Permutations and combinations

[diracdelta]

Homework Statement

Out of 7 women and 4 men you need to choose delegation.
On how many ways you can choose delegation that consist of:
a) five people - 3 women and 2 men
b)any number of people, but with equal number of men and women
c) five people with at least 3 women
d) five peope where one member is decided to be women

This is my attempt. I don't know d) part, help please :)

$$a) \binom{7}{3}\binom{4}{2}=210\\ b)\binom{7}{1}\binom{4}{1} + \binom{7}{2}\binom{4}{2}+ \binom{7}{3}\binom{4}{3} + \binom{7}{4}\binom{4}{0}=329\\ c) \binom{7}{2}\binom{4}{3} + \binom{7}{3}\binom{4}{2} + \binom{7}{4}\binom{4}{1} + \binom{7}{5}\binom{4}{0}$$

 

[PWiz]

Are you sure the first term in c) is correct? (At least 3 women...)
And does d) say "one woman only", or what you've posted is the entire question part?

 

[diracdelta]

You are right, its accident. first term shouldn't be there. ( expr. c)
d) says that we have determined that one person is definitely women, other 4 can be both men and women.
- So, first we can choose women in 7 ways. but how do i get other four ?

By the way, a) and b) are correct?

 

[PWiz]

The number of women chosen for delegation can vary from 1 to 5 (since 5 people in total are to be selected and we need at least 1 woman to be chosen). The number of men chosen will then be $5-n$ where $n$ is the number of women that are chosen. So you will have something along the lines of "1 woman and 4 men" OR "2 women and 3 men" OR etc.
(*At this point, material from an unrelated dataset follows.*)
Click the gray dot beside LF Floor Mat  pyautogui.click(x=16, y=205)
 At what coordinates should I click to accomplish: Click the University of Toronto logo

Can you take it from here?

 

[diracdelta]

I see that. I also have to do the same for men?

One more thing. Do I then sum 1 women and 4 men + ... 4 men & 1 women?

 

[PWiz]

I see that. I also have to do the same for men?
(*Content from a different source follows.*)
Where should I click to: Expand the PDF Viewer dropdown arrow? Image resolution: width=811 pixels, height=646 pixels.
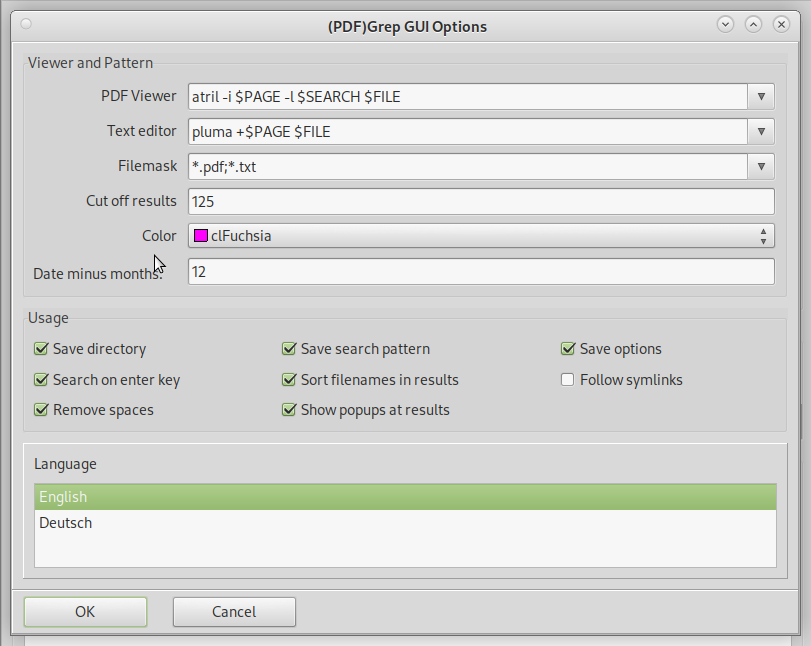pos(761,97)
I don't get what you mean. "4 men and 1 woman" is the same thing as "1 woman and 4 men". You just have to cycle through different combinations by adding 1 to number of woman and reducing the number of men by 1 until you've exhausted all possibilities.
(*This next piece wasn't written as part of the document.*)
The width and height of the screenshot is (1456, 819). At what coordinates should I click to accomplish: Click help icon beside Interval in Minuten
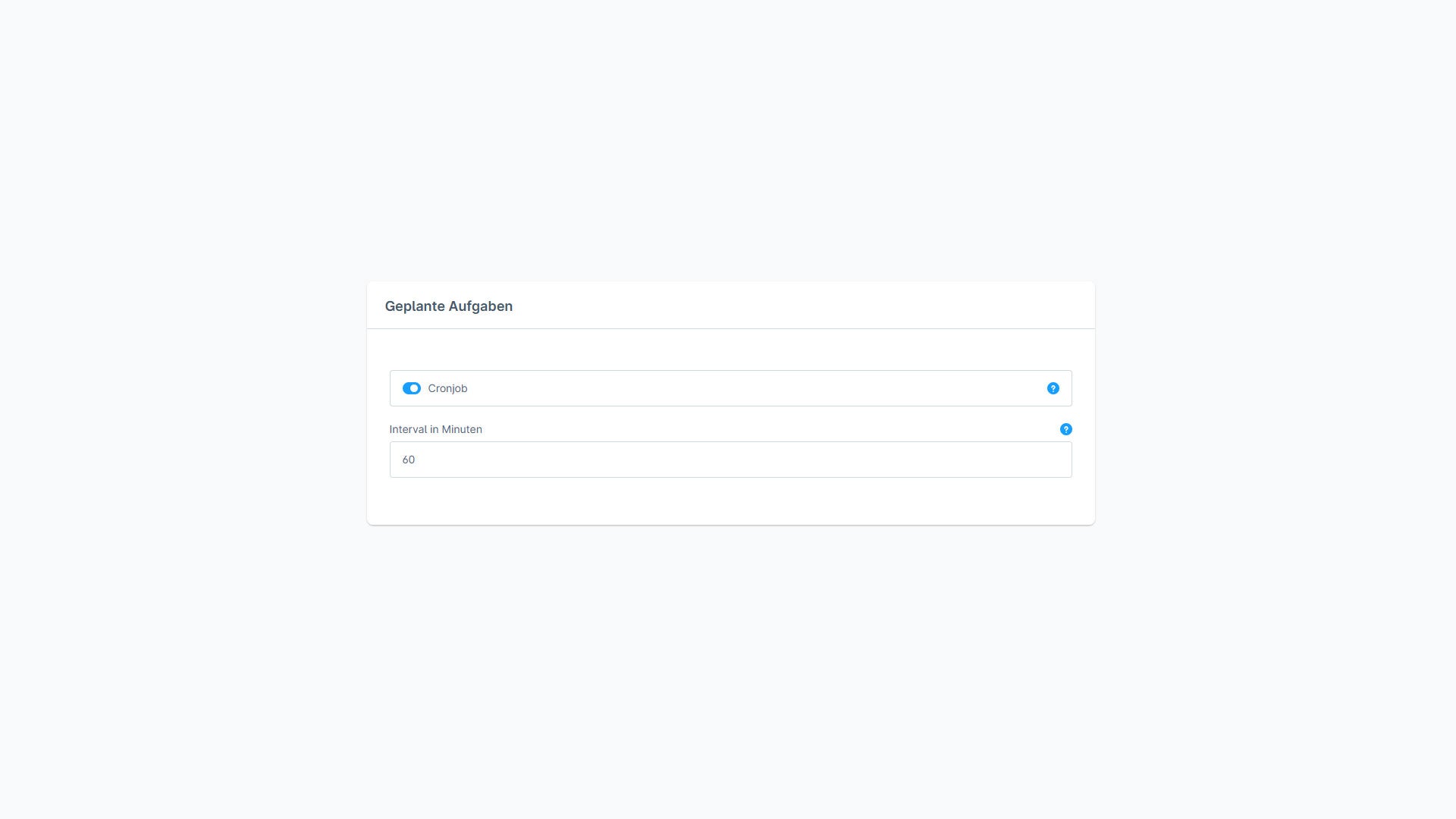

One more thing. Do I then sum 1 women and 4 men + ... 4 men & 1 women?

No. Look above.

 

[diracdelta]

Hmm, I tought something wrong.
But i got it now.
Thhanks !

 

[haruspex]

Hmm, I tought something wrong.
But i got it now.
Thhanks !

There are only 4 men, right? So doesn't any selection of 5 people satisfy (d)?

 

[diracdelta]

There are only 4 men, right? So doesn't any selection of 5 people satisfy (d)?

No.
So basicly I have this:
Five slots, where one is determined in advance to be women.
Lets say its first slot.
We can choose that women in 7 ways, so is this ok

$$7[\binom{6}{1}\binom{4}{3} + \binom{6}{2}\binom{4}{2} + \binom{6}{3}\binom{4}{1}] +\binom{6}{5}$$

 

[haruspex]

No.
So basicly I have this:
Five slots, where one is determined in advance to be women.
Lets say its first slot.
We can choose that women in 7 ways, so is this ok

$$7[\binom{6}{1}\binom{4}{3} + \binom{6}{2}\binom{4}{2} + \binom{6}{3}\binom{4}{1}] +\binom{6}{5}$$

The slots are not distinct, and neither are the women. According to (d), the only constraint is that at least one woman is chosen. Since 5 people are to be chosen and only 4 men are available, it is inevitable that at least one woman will be chosen.